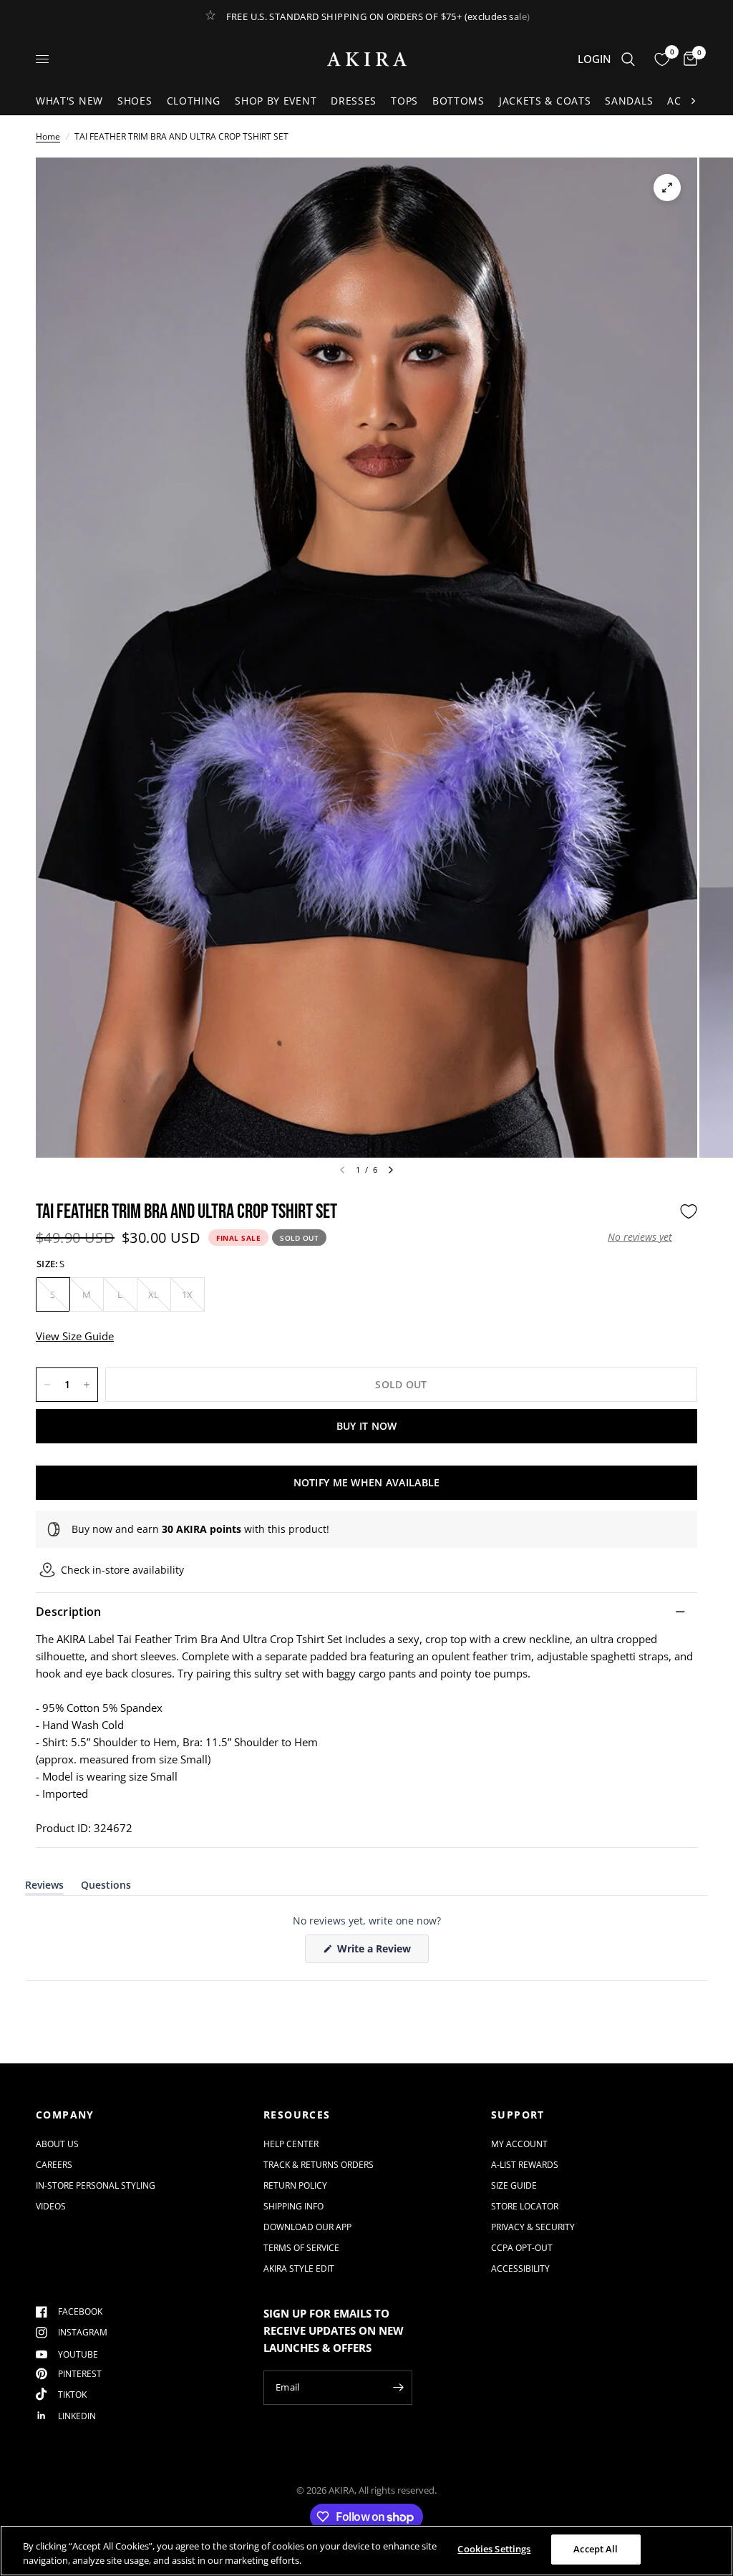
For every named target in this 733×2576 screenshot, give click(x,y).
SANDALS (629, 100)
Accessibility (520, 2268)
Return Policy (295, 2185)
* * *
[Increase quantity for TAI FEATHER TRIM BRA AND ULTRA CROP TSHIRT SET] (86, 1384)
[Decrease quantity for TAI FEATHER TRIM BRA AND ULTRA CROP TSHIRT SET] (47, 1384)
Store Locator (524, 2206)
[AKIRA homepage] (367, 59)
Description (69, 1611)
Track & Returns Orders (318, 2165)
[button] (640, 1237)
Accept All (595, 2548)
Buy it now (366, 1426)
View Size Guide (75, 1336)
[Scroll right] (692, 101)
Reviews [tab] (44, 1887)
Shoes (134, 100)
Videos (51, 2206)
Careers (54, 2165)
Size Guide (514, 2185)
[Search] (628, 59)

What you are asked to do |
The range runs from the line with "Reviews [tab] (44, 1887)" up to and including the line with "[Search] (628, 59)" in the listing above; please write out exactly those lines and nothing more.

Exercise response |
Reviews [tab] (44, 1887)
Shoes (134, 100)
Videos (51, 2206)
Careers (54, 2165)
Size Guide (514, 2185)
[Search] (628, 59)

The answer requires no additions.